ASLE-UKI 2021 Book Prize Announcement

We are delighted to announce the winners of the 2021 ASLE-UKI Book Prize. ASLE-UKI offers two prizes: one for the best work in ecocriticism and the other for the best work of creative writing with an environmental theme.

The winner of this year’s critical prize is Evelyn O’Malley for Weathering Shakespeare.

The winner of this year’s creative prize is Ben Smith for Doggerland.

Evelyn O’Malley, Weathering Shakespeare (Bloomsbury)
Informed by the latest developments in ecocritical theory and extensive fieldwork at outdoor theatres throughout the UK, Weathering Shakespeare offers a hard-headed appraisal of open-air Shakespeare as a forum for ecological advocacy.

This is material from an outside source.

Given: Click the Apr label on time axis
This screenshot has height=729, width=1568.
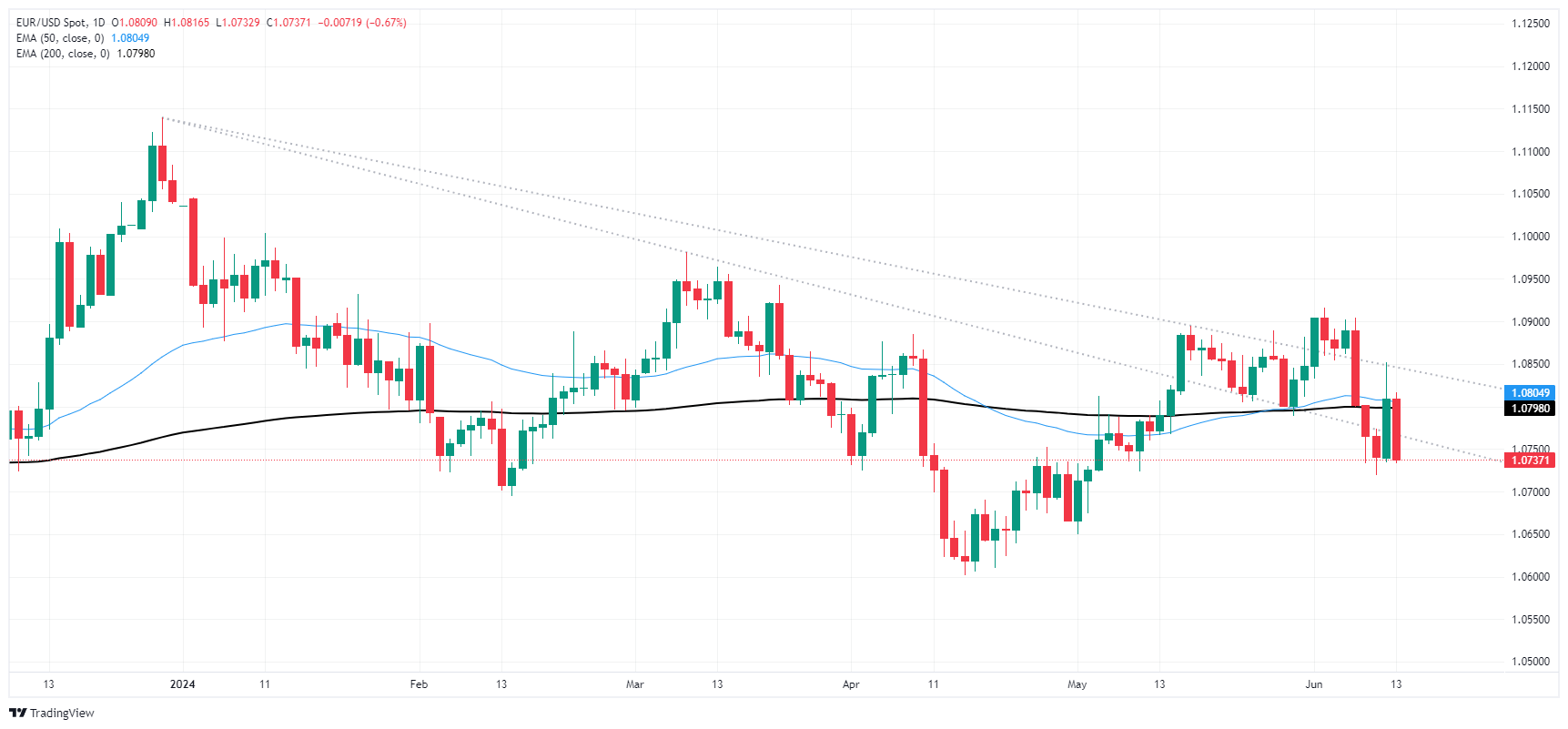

Recognizing that the outdoor/indoor binary is as complex and tenuous as the nature/culture divide, O’Malley is rightly wary of apple-eyed assumptions that al fresco Shakespeare is intrinsically eco-conscious by mere virtue of its setting. Instead this book advances the provocative argument that much outdoor theatre enacts anthropocentricism in its blithe disregard for the non-human surroundings. Chardonnay-sipping audiences soak up an enchanting atmosphere that has little to do with ecological re-enchantment or enlightenment. This commendable scepticism means that the hard-earned efforts to discern moments of genuine consciousness-raising are all the more compelling.
More information about Weathering Shakespeare

Ben Smith, Doggerland (Fourth Estate) 
The judges were impressed by this remarkable first novel by a young British writer. Doggerland gives us a bleak but wryly presented future, further on in the Anthropocene. The setting is a lonely decaying windfarm in the North Sea. A boy and an old man live there, responsible for keeping the windmills turning. Their relationship is tense and teasing and then unexpectedly tender. Similarly, the bleakness of the whole setting occasionally lets in a bright shaft of beauty. A disturbing, depleted world of wreckage and endless, possibly futile effort is pierced sometimes, overwhelmingly, by humour and brightness. Beckett meets The Road with touches of Pincher Martin and Steptoe and Son – all in a brutal ecological scenario that makes us desperate for any sign of renewal.

We congratulate this year’s winners on their excellent books!